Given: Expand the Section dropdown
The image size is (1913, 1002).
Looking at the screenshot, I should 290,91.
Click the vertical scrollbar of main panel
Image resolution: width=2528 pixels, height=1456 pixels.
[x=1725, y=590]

◆ **EXERCISE PROMPT**: Retyping the whole listing exactly is the task here.

◆ **TASK OUTPUT**:
Given: Expand the Section dropdown
The image size is (1913, 1002).
Looking at the screenshot, I should 290,91.
Click the vertical scrollbar of main panel
Image resolution: width=2528 pixels, height=1456 pixels.
[x=1725, y=590]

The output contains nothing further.